Holbox es un pedazo de paraíso suspendido en el Caribe mexicano. Este es todavía uno de esos pocos refugios medio vírgenes, medio hippies y medio despreocupados donde no hay coches (elija: o carrito de golf o bici o a pie), no hay calles asfaltadas, no hay grandes resorts con pulserita, no hay bancos (y sólo un cajero automático), el wifi viene y va y la luz eléctrica no llegó hasta bien entrados los años 80.

La ubicación exacta es a 145 kilómetros de Cancún, el mayor destino turístico de la Riviera Maya. El trayecto en carretera dura cerca de dos horas hasta el pueblo de Chiquilá, desde donde parten los ferries hacia Holbox (20 minutos dura la travesía). Teniendo en cuenta la abultada oferta de Yucatán (Tulum, Playa del Carmen, Chitchén-Itzá…) no muchos optan por viajar hasta aquí. Incluso para bastantes mexicanos es algo así como el fin del mundo. Y ahí está la gracia.

Empezamos visualizando la isla, que, para más datos, pertenece a la reserva protegida de Yum Balam, así que la conciencia ecológica está bastante arraigada. A lo que íbamos: playas de arena finísima en color blanco nuclear, manglares, cenotes, ríos salvajes, un único pueblo con casas de colores y techos de paja, puestos de artesanía, mercados callejeros de comida, lugareños acarreando ponchos, cocos y gallinas… Ése sería su lado más auténtico, más autóctono.

Luego estaría el bohemio, el artístico, el chic, el que atrae a celebrities como Carolina Herrera o Pablo Milanés, que montó un hotel hace unos años con su exmujer (Casa Sandra). Esta otra cara la forman tiendas coquetas de firmas independientes y locales como Lolita o Shalon, pequeñas galerías de arte (entra en Hoyo Negro, situada frente a la plaza principal), hoteles boutique como Las Nubes o La Casa de las Tortugas… Los dos son para quedarse a vivir. Tal cual.

Habría que añadir a la lista locales de música en vivo (de jazz a salsa) y vanguardistas multiespacios en los que igual se puede comprar un glamuroso chal o una silla de diseño que devorar un cangrejo en salsa de coco o tomar un margarita o un mezcal, el destilado de agave de moda. Luuma es uno de esos sitios top que aglutina todo. Apunta el nombre de su exótica tienda: Le Bazaar.

Holbox también organiza cada año un festival que ha lavado la cara a calles y edificios venidos a menos a través de murales coloristas. Tiene nombre propio, IPAF-Soñando por Holbox, y ya ha extendido sus tentáculos con espacios de arte urbano en otras regiones del país. Y eso que, hasta hace no tanto, la isla, de 1.500 almas y 40 kilómetros de largo por dos de ancho, no era más que un refugio de pescadores. Antes, eso sí, la habían codiciado los mayas. Y los españoles. Y los piratas ingleses. Pero aunque lo parezca, el nombre no tiene nada de británico. Es de origen indígena y significa agujero negro (de hecho, se pronuncia holbóx, con acento en la segunda o), el color de la laguna sagrada situada al sur de la isla.

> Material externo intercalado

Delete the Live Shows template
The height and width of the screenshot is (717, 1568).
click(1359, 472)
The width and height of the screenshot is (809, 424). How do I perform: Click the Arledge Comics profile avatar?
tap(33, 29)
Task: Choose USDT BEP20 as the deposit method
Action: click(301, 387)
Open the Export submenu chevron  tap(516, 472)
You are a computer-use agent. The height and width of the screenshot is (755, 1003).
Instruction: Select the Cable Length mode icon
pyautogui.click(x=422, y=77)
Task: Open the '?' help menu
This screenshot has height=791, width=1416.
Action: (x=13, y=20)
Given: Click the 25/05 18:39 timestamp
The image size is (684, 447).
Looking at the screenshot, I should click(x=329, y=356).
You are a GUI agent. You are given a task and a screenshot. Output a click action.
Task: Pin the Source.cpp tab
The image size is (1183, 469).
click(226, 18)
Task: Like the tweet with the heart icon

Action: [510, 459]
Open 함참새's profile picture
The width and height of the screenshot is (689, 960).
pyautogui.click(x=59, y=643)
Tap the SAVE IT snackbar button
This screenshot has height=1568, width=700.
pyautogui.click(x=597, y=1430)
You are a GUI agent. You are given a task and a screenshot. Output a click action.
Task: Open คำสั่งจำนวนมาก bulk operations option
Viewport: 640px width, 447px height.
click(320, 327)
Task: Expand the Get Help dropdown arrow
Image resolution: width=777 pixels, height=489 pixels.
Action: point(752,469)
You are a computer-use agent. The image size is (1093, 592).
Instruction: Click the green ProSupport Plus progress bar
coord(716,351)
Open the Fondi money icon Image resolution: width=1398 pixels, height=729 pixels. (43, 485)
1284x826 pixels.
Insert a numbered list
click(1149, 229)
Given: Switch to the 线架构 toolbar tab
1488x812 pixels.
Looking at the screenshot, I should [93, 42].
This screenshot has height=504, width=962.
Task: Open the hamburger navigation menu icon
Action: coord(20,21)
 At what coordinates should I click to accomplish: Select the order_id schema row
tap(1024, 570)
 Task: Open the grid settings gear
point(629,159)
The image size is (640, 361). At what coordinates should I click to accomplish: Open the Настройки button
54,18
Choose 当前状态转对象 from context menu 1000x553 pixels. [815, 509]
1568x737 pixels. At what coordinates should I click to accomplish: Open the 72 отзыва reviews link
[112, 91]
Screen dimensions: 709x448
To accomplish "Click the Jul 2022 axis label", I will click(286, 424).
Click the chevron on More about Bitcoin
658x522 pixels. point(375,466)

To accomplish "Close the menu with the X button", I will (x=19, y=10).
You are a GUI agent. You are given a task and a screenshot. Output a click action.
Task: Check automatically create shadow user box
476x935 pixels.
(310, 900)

Por su fuerte carga energética es uno de los lugares que visitan los turistas (calma: cero masas). También tienen mucho tirón los tours en barca en los que uno puede pescar y cocinar, ya que, tras echar el anzuelo, lo suyo es preparar un ceviche con lo cazado en el mar. Catarlo en la cubierta a modo de picnic acuático con una cerveza local y unos totopos (que no nachos) bien empapados en guacamole no tiene precio.

La excursión incluye la búsqueda de tiburones ballenas (el pez más grande del mundo), que se han hecho fuertes en estas aguas repartidas entre el Golfo de México y el Caribe. Se calcula que, cada verano, acuden 1.500. De ahí que la calle principal del pueblo se llame Tiburón Ballena. La zona también acoge 150 especies de aves, entre flamencos, garzas, milanos y pelícanos. Isla Pájaros, a 30 minutos en barca, como su nombre explica, es un buen lugar para el avistamiento. Y un buen colofón de unos días en Holbox.